## [Stored data]
^^^^^^^^^^^^^^^^
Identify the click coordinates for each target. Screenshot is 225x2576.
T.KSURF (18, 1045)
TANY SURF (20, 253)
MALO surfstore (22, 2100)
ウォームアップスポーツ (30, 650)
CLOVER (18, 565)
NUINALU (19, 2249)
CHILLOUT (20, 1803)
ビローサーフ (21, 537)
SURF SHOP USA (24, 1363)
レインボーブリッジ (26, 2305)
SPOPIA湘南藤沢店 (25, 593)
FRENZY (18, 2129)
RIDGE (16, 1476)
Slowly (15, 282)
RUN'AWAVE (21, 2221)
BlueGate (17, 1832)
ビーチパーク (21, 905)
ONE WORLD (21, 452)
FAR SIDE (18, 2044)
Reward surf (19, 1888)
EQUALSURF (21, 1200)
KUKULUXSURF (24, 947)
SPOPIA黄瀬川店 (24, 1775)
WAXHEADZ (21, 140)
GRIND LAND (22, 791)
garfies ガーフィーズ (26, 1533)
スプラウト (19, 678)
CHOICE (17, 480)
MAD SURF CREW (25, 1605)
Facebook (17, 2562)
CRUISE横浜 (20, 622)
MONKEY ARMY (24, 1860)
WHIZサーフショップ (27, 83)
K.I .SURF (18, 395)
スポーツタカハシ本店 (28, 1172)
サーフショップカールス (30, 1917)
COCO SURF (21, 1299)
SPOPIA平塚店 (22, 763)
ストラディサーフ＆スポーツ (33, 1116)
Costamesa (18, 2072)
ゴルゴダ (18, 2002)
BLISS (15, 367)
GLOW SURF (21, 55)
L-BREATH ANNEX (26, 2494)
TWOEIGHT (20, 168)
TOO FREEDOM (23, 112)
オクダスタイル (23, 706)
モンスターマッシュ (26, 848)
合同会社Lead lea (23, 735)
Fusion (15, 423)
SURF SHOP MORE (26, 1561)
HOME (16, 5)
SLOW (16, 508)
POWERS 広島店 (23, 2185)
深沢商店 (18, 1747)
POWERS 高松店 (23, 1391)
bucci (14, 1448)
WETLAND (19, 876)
^^^^^^^^^^^^^^^^
## [Aim of the task]
Please return the records above in their exact form.

## [Written solution]
Identify the click coordinates for each target. Screenshot is 225x2576.
T.KSURF (18, 1045)
TANY SURF (20, 253)
MALO surfstore (22, 2100)
ウォームアップスポーツ (30, 650)
CLOVER (18, 565)
NUINALU (19, 2249)
CHILLOUT (20, 1803)
ビローサーフ (21, 537)
SURF SHOP USA (24, 1363)
レインボーブリッジ (26, 2305)
SPOPIA湘南藤沢店 (25, 593)
FRENZY (18, 2129)
RIDGE (16, 1476)
Slowly (15, 282)
RUN'AWAVE (21, 2221)
BlueGate (17, 1832)
ビーチパーク (21, 905)
ONE WORLD (21, 452)
FAR SIDE (18, 2044)
Reward surf (19, 1888)
EQUALSURF (21, 1200)
KUKULUXSURF (24, 947)
SPOPIA黄瀬川店 (24, 1775)
WAXHEADZ (21, 140)
GRIND LAND (22, 791)
garfies ガーフィーズ (26, 1533)
スプラウト (19, 678)
CHOICE (17, 480)
MAD SURF CREW (25, 1605)
Facebook (17, 2562)
CRUISE横浜 (20, 622)
MONKEY ARMY (24, 1860)
WHIZサーフショップ (27, 83)
K.I .SURF (18, 395)
スポーツタカハシ本店 (28, 1172)
サーフショップカールス (30, 1917)
COCO SURF (21, 1299)
SPOPIA平塚店 (22, 763)
ストラディサーフ＆スポーツ (33, 1116)
Costamesa (18, 2072)
ゴルゴダ (18, 2002)
BLISS (15, 367)
GLOW SURF (21, 55)
L-BREATH ANNEX (26, 2494)
TWOEIGHT (20, 168)
TOO FREEDOM (23, 112)
オクダスタイル (23, 706)
モンスターマッシュ (26, 848)
合同会社Lead lea (23, 735)
Fusion (15, 423)
SURF SHOP MORE (26, 1561)
HOME (16, 5)
SLOW (16, 508)
POWERS 広島店 (23, 2185)
深沢商店 (18, 1747)
POWERS 高松店 (23, 1391)
bucci (14, 1448)
WETLAND (19, 876)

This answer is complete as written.